====== Source text ======

Two flags bought back the headroom: -fa on for flash attention, and -ctk q8_0 -ctv q8_0 to quantize the KV cache for basically no quality cost. That’s the difference between “3 GB free and nervous” and “6.5 GB free and comfortable” at full context.

Keeping “call any model by name”

Plain llama-server loads one model per process, and the one thing I’d actually miss about Ollama is requesting models by name and letting it handle the swap. llama-swap gives that back. It’s an OpenAI-compatible front-end that launches llama-server on demand, swaps models by name, and exposes /v1/models.

======

Task 1 »
Answer from the llama-server text:
(a) Which flag enables flash attention?
(b) How much memory is free at full context once both flags are used?
(c) Which endpoint does llama-swap expose?
Task 2 »
Transcribe the part of the llama-server text that opens with the words containing "Two flags bought" and closes with "and exposes /v1/models.".
The data after this text comes from an unrelated source.

====== Data block ======

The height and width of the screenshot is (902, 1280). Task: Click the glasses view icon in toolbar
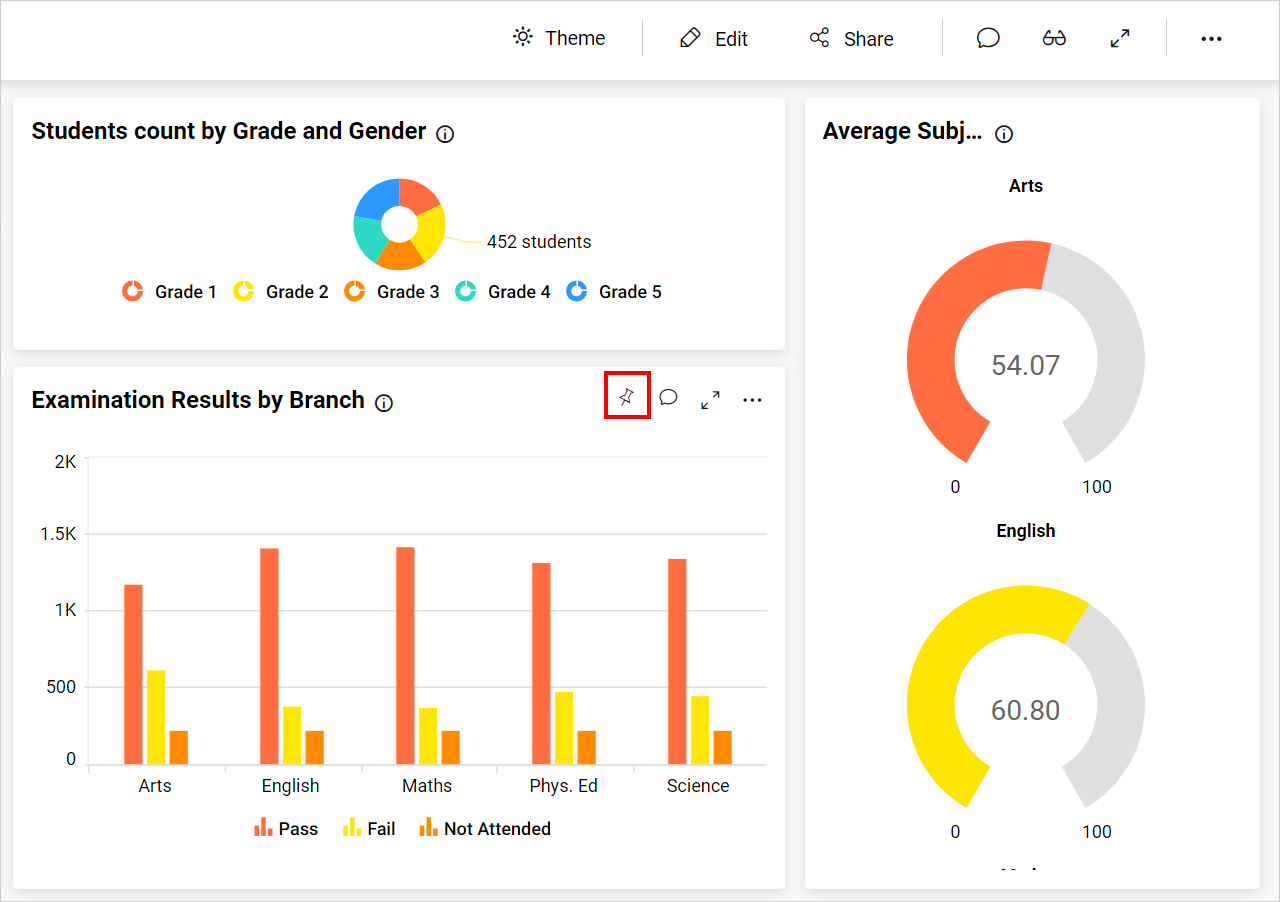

======

Task result 1 »
(a) -fa on
(b) 6.5 GB
(c) /v1/models

Task result 2 »
Two flags bought back the headroom: -fa on for flash attention, and -ctk q8_0 -ctv q8_0 to quantize the KV cache for basically no quality cost. That’s the difference between “3 GB free and nervous” and “6.5 GB free and comfortable” at full context.

Keeping “call any model by name”

Plain llama-server loads one model per process, and the one thing I’d actually miss about Ollama is requesting models by name and letting it handle the swap. llama-swap gives that back. It’s an OpenAI-compatible front-end that launches llama-server on demand, swaps models by name, and exposes /v1/models.